* _Listed records_
=== Section Start ===

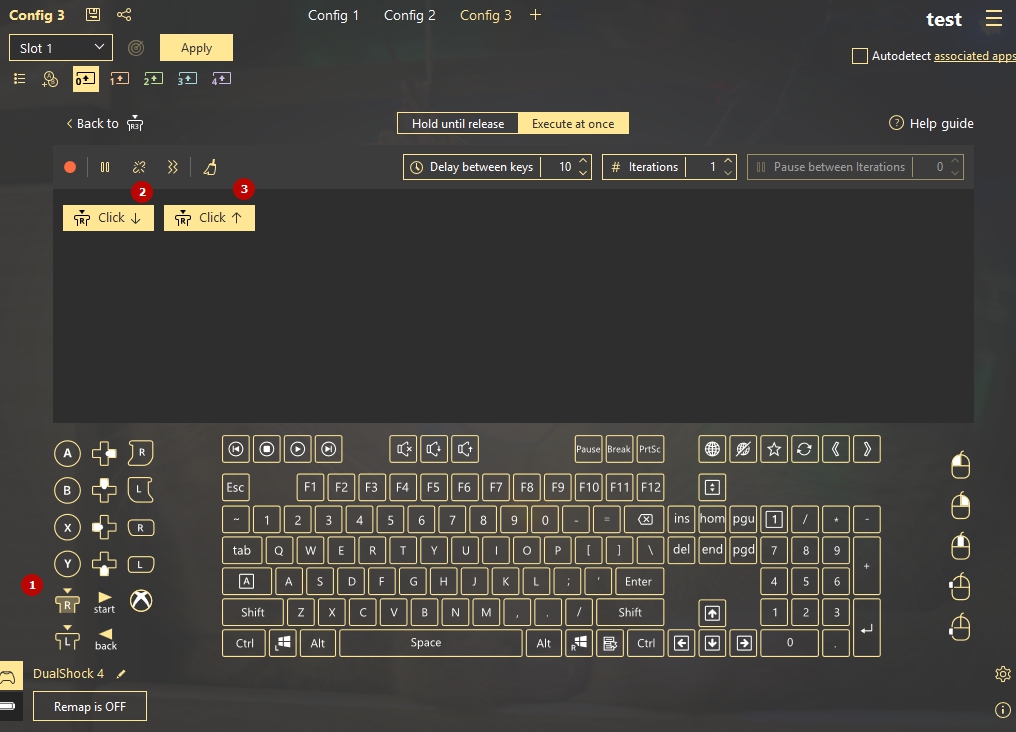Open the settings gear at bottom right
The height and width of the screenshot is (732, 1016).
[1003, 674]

=== Section End ===
=== Section Start ===

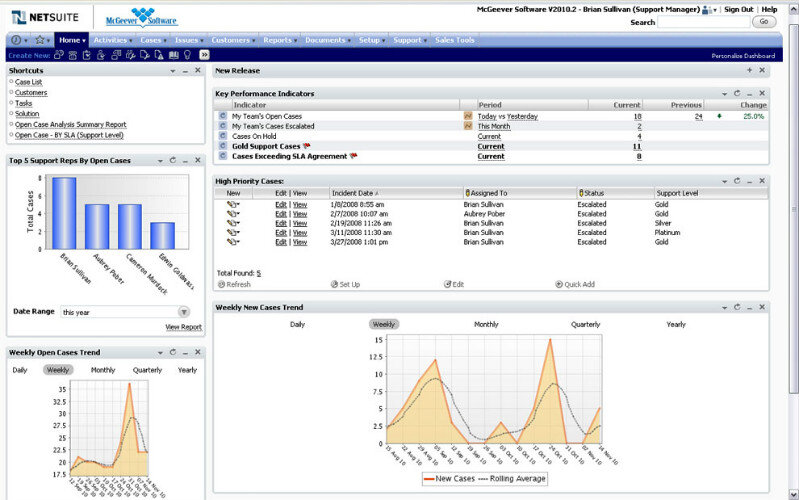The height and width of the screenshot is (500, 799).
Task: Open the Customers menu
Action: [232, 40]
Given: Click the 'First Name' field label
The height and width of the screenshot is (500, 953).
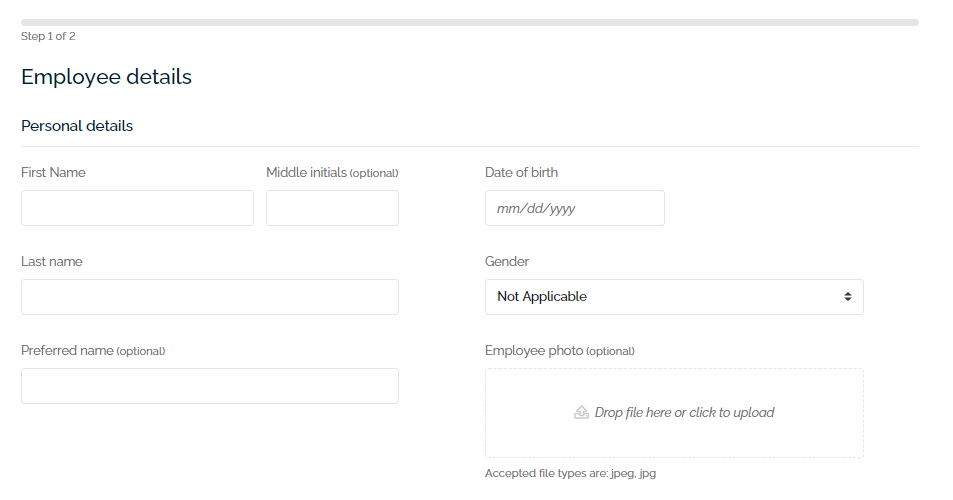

=== Section End ===
=== Section Start ===

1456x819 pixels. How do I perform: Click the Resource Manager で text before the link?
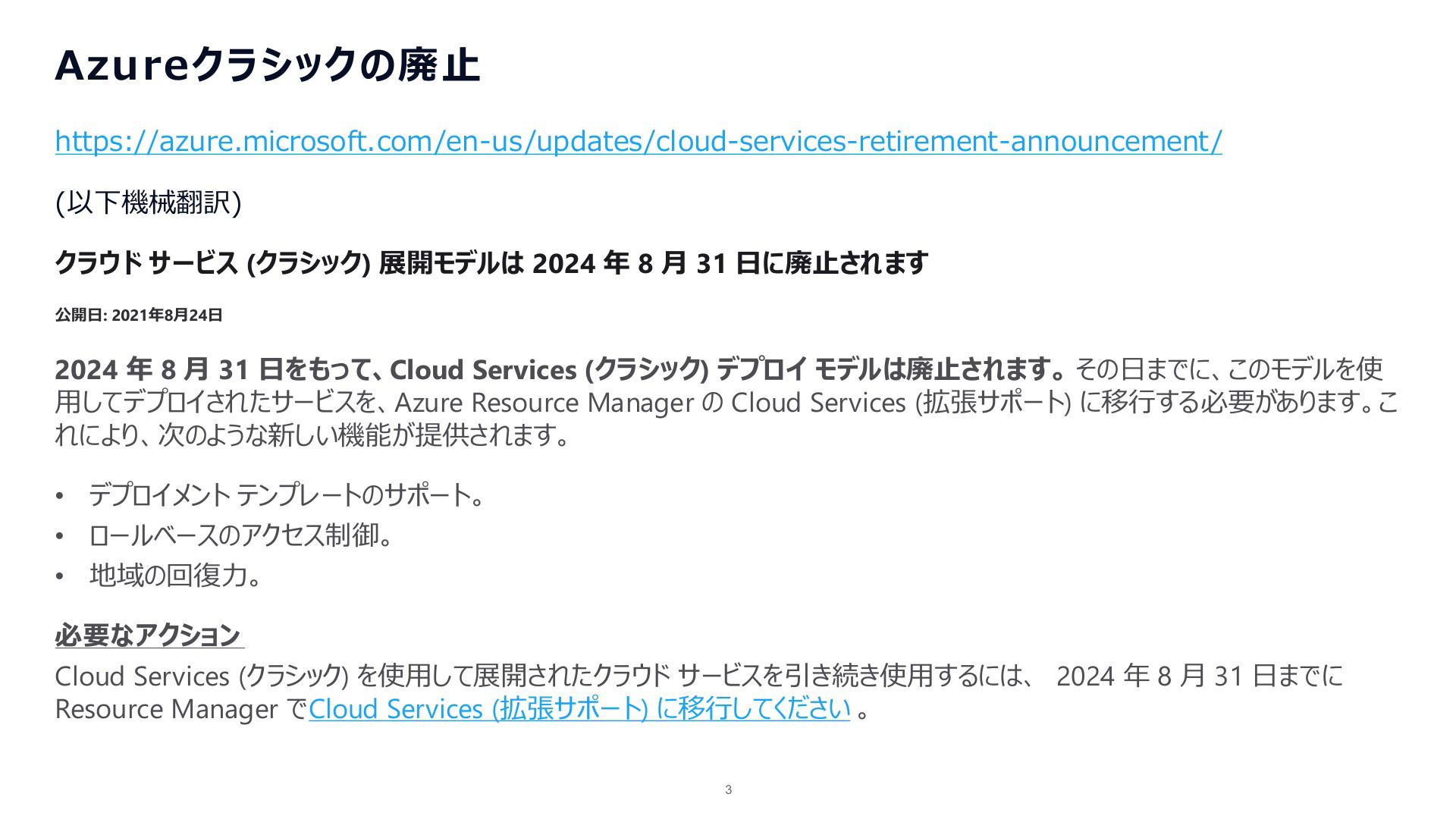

=== Section End ===

* _Aim of the task_
Would you retype the lines above from the one with "Given: Click the 'First Name' field label" down to the one with "The height and width of the screenshot is (500, 953).", word for word, both ends included and no other lines?

* _Answer section_
Given: Click the 'First Name' field label
The height and width of the screenshot is (500, 953).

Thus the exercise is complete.